Spectral Representations: Mel Spectrograms, CQT, and HCQT

Three-dimensional waves representing spectral audio analysis in grey and light blue tones on a white background, with a stylized graphic equalizer. — A modern and minimalist interpretation of spectral audio analysis created with DALL·E.

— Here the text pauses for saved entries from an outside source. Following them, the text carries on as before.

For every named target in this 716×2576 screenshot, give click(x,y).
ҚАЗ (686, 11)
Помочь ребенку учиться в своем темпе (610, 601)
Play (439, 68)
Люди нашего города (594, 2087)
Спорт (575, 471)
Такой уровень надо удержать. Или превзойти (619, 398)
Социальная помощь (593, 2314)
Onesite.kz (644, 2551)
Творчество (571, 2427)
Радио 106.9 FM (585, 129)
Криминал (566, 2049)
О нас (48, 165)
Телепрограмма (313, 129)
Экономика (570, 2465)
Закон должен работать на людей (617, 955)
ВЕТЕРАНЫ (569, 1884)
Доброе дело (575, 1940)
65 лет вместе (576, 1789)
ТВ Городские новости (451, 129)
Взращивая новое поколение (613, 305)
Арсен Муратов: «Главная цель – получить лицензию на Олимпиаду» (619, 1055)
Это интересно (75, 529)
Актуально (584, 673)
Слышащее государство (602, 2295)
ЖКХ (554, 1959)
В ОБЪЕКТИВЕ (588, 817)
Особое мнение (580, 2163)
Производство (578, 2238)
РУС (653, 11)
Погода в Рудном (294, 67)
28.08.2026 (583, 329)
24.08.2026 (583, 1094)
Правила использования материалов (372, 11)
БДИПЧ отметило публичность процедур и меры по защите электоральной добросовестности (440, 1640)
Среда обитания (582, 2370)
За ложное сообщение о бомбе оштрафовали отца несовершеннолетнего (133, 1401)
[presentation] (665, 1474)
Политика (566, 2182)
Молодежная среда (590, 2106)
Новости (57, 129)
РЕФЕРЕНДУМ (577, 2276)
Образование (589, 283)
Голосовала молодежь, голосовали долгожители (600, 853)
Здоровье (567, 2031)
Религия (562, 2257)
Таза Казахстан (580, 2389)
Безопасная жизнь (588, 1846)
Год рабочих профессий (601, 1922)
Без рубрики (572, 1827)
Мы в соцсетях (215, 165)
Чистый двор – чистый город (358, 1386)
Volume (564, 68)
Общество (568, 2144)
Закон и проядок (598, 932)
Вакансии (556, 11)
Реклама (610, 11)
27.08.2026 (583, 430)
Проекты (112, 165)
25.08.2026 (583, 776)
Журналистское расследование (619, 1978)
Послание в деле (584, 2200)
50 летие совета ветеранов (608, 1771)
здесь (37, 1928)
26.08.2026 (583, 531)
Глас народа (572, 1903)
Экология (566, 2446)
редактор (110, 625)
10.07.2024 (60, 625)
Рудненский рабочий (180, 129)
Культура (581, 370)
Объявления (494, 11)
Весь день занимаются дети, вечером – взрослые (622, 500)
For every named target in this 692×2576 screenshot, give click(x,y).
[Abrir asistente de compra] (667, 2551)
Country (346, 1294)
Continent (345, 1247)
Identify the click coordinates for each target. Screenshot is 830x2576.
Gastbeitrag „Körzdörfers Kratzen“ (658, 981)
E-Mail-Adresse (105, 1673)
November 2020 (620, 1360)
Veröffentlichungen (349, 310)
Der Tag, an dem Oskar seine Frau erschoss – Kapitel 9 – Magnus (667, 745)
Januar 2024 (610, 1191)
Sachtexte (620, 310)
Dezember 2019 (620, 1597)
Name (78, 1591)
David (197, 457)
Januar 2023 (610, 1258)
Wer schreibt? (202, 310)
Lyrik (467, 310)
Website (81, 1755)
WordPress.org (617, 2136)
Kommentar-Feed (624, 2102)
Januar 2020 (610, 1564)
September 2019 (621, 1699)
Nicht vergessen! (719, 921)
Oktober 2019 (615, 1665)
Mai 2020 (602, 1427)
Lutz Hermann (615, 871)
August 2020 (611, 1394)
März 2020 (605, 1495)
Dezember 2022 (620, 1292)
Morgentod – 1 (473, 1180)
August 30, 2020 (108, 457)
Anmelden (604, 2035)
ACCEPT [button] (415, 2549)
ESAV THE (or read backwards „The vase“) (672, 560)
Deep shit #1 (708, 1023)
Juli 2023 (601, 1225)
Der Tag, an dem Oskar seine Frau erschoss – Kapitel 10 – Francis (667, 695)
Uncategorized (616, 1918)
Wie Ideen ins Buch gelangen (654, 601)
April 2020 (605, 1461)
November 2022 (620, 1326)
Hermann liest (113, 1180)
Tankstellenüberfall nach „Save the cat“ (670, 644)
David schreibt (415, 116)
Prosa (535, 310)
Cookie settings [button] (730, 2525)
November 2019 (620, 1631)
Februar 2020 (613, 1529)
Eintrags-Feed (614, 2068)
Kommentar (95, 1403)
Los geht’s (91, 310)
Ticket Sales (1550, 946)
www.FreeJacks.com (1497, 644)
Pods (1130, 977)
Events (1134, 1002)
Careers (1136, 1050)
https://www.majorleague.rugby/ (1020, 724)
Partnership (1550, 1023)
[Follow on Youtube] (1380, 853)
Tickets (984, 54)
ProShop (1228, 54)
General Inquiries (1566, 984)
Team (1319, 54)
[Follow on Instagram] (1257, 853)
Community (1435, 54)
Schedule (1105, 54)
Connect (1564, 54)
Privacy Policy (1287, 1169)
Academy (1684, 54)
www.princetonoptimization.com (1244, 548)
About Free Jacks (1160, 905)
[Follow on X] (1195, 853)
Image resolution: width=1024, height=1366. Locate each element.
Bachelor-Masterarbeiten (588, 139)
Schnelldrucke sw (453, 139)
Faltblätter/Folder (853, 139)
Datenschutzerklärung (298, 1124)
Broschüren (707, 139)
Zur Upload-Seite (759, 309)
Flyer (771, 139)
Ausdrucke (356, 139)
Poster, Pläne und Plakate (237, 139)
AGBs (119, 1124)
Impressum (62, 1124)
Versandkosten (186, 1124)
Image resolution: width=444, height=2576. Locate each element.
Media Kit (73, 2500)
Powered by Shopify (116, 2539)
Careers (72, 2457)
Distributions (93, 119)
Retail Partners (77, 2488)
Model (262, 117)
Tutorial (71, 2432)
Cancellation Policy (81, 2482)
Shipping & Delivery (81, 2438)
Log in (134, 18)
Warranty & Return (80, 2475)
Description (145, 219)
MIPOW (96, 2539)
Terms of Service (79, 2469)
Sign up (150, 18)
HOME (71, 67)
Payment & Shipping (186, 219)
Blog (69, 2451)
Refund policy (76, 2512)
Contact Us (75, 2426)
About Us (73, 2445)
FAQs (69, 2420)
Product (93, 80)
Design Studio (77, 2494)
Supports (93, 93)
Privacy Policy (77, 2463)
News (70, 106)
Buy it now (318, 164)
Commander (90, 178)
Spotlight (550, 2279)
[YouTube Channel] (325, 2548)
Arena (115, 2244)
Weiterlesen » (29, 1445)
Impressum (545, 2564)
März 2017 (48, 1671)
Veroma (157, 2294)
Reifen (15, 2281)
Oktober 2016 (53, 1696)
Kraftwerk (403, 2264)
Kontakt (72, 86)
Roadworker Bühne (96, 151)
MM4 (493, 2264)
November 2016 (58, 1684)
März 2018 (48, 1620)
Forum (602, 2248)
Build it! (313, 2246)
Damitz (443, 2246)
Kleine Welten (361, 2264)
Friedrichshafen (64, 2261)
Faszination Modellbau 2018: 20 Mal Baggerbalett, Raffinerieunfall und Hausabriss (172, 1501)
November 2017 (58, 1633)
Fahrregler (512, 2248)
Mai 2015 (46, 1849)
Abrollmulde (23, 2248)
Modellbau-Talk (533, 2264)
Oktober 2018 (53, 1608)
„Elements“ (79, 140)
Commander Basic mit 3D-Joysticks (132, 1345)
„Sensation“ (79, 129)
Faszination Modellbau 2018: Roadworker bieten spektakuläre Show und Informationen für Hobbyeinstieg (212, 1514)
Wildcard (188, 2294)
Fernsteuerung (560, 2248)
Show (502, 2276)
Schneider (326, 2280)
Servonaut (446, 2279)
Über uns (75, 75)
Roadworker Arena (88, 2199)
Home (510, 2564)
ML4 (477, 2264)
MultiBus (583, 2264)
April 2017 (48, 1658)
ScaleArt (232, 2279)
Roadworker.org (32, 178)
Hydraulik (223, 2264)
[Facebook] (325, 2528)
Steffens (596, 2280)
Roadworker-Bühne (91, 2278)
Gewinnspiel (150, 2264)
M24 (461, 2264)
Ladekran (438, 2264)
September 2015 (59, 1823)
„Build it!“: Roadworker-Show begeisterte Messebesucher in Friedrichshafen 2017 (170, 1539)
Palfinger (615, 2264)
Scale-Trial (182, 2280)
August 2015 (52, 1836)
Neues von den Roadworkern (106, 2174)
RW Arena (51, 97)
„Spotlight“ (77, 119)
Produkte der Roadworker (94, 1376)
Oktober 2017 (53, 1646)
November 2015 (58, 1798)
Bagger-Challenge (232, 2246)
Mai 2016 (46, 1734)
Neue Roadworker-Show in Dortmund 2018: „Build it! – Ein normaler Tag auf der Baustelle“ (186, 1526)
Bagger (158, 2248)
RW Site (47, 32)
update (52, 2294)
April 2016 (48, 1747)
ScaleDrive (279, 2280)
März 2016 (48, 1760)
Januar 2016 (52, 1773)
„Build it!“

Have you ever wondered how machines understand the nuances of sound? In my previous post, we explored spectral analysis and learned how spectrograms reveal the frequency content of audio signals using the Short-Time Fourier Transform (STFT). Now, let’s dive deeper into advanced spectral representations for audio analysis, including Mel Spectrograms, CQT, and HCQT, and show how they can be used for perceptual audio analysis and feature extraction. These tools are essential for building machine learning models for tasks like audio classification, a field I’m currently exploring.

Why Feature Extraction?

Spectral analysis provides us a visual map of audio frequencies, but for machine learning, we need compact, meaningful features that capture the essence of sound. Raw spectrograms are rich but high-dimensional, making them inefficient for direct use in models. By refining them into perceptually relevant or musically meaningful representations, we can extract features that align with how we hear or interpret audio. This is crucial for applications like genre classification, pitch detection, or environmental sound recognition.

Advanced Spectral Representations

Let’s explore three advanced spectral representations that address the limitations of STFT-based spectrograms: Mel Spectrograms, Constant-Q Transform (CQT), and Harmonic-CQT (HCQT). Each of these tools offers unique advantages for audio analysis and feature extraction.

Mel Spectrogram (MEL) and Log-Mel Spectrogram (LMS)

What Are They?

The Mel Spectrogram adapts the STFT to the Mel scale, a perceptual scale of pitch that reflects how humans hear frequency differences (e.g., we’re more sensitive to changes at lower frequencies). It compresses the frequency axis into Mel bins, reducing dimensionality while prioritizing auditory perception. The Log-Mel Spectrogram takes this further by applying a logarithmic transformation to the amplitude, mimicking the logarithmic response of our ears to loudness.

Why Use Them?

Perceptual Relevance: Mel Spectrograms align with human hearing, making them ideal for speech and music analysis.
Machine Learning Ready: Log-Mel Spectrograms are compact and widely used as input features for deep learning models.

Example in Python

```python
import librosa
import librosa.display
import matplotlib.pyplot as plt
import numpy as np
from google.colab import drive

# Mount Google Drive
drive.mount('/content/drive')

# Load audio
y, sr = librosa.load('/content/drive/My Drive/audio_files/sample.wav')

# Compute Mel Spectrogram
S = librosa.feature.melspectrogram(y=y, sr=sr, n_mels=128)
S_db = librosa.power_to_db(S, ref=np.max)  # Log-Mel Spectrogram

# Plot
plt.figure(figsize=(14, 5))
librosa.display.specshow(S_db, sr=sr, x_axis='time', y_axis='mel')
plt.colorbar(format='%+2.0f dB')
plt.title('Violin Log-Mel Spectrogram')
plt.show()
```

n_mels=128: Number of Mel bins (adjustable based on your needs).
Output: Time vs. Mel frequency, with colour showing log-amplitude.

Log-Mel Spectrogram for advanced spectral representations in audio analysis — **Figure 1:** Example Log-Mel Spectrogram generated from an audio file using the code above. The x-axis represents time, and the y-axis shows frequency, giving a visual representation of the sound’s intensity over time.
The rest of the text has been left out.